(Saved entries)
--------

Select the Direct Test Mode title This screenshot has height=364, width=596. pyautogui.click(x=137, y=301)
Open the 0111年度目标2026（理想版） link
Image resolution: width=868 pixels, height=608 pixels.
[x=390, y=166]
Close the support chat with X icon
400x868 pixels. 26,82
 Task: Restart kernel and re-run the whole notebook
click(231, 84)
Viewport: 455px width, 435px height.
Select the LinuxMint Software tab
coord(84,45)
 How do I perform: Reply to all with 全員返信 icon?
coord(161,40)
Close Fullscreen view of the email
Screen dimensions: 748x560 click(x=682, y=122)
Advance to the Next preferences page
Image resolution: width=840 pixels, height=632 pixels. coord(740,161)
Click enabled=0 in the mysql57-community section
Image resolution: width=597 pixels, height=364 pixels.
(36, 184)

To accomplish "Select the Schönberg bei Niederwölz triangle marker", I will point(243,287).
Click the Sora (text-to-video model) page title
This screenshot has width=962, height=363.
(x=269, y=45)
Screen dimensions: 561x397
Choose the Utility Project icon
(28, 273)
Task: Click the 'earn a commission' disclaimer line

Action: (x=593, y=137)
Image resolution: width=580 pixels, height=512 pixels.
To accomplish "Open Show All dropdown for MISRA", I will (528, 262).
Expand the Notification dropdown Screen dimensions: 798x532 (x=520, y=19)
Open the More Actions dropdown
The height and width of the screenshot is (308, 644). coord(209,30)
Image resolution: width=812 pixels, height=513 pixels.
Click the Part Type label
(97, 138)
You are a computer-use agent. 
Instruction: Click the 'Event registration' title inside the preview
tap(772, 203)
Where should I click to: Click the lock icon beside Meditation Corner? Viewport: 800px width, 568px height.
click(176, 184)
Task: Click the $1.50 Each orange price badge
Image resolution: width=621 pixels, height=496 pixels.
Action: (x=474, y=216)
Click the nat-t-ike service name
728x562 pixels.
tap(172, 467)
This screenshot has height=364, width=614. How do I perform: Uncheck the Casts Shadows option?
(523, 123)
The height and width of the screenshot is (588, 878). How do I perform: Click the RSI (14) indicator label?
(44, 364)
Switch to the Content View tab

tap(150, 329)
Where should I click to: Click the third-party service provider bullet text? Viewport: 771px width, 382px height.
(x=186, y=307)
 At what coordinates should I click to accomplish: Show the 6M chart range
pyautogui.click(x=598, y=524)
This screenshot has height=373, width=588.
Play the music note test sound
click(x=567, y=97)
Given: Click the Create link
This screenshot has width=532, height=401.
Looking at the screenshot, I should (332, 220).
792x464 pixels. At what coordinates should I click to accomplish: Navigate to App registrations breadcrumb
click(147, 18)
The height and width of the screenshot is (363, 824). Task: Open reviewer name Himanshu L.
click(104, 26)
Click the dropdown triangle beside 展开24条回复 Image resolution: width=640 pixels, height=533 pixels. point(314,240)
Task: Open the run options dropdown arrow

--------

All entries are to be returned word for word.

Select the Direct Test Mode title This screenshot has height=364, width=596. pyautogui.click(x=137, y=301)
Open the 0111年度目标2026（理想版） link
Image resolution: width=868 pixels, height=608 pixels.
[x=390, y=166]
Close the support chat with X icon
400x868 pixels. 26,82
 Task: Restart kernel and re-run the whole notebook
click(231, 84)
Viewport: 455px width, 435px height.
Select the LinuxMint Software tab
coord(84,45)
 How do I perform: Reply to all with 全員返信 icon?
coord(161,40)
Close Fullscreen view of the email
Screen dimensions: 748x560 click(x=682, y=122)
Advance to the Next preferences page
Image resolution: width=840 pixels, height=632 pixels. coord(740,161)
Click enabled=0 in the mysql57-community section
Image resolution: width=597 pixels, height=364 pixels.
(36, 184)

To accomplish "Select the Schönberg bei Niederwölz triangle marker", I will point(243,287).
Click the Sora (text-to-video model) page title
This screenshot has width=962, height=363.
(x=269, y=45)
Screen dimensions: 561x397
Choose the Utility Project icon
(28, 273)
Task: Click the 'earn a commission' disclaimer line

Action: (x=593, y=137)
Image resolution: width=580 pixels, height=512 pixels.
To accomplish "Open Show All dropdown for MISRA", I will (528, 262).
Expand the Notification dropdown Screen dimensions: 798x532 (x=520, y=19)
Open the More Actions dropdown
The height and width of the screenshot is (308, 644). coord(209,30)
Image resolution: width=812 pixels, height=513 pixels.
Click the Part Type label
(97, 138)
You are a computer-use agent. 
Instruction: Click the 'Event registration' title inside the preview
tap(772, 203)
Where should I click to: Click the lock icon beside Meditation Corner? Viewport: 800px width, 568px height.
click(176, 184)
Task: Click the $1.50 Each orange price badge
Image resolution: width=621 pixels, height=496 pixels.
Action: (x=474, y=216)
Click the nat-t-ike service name
728x562 pixels.
tap(172, 467)
This screenshot has height=364, width=614. How do I perform: Uncheck the Casts Shadows option?
(523, 123)
The height and width of the screenshot is (588, 878). How do I perform: Click the RSI (14) indicator label?
(44, 364)
Switch to the Content View tab

tap(150, 329)
Where should I click to: Click the third-party service provider bullet text? Viewport: 771px width, 382px height.
(x=186, y=307)
 At what coordinates should I click to accomplish: Show the 6M chart range
pyautogui.click(x=598, y=524)
This screenshot has height=373, width=588.
Play the music note test sound
click(x=567, y=97)
Given: Click the Create link
This screenshot has width=532, height=401.
Looking at the screenshot, I should (332, 220).
792x464 pixels. At what coordinates should I click to accomplish: Navigate to App registrations breadcrumb
click(147, 18)
The height and width of the screenshot is (363, 824). Task: Open reviewer name Himanshu L.
click(104, 26)
Click the dropdown triangle beside 展开24条回复 Image resolution: width=640 pixels, height=533 pixels. point(314,240)
Task: Open the run options dropdown arrow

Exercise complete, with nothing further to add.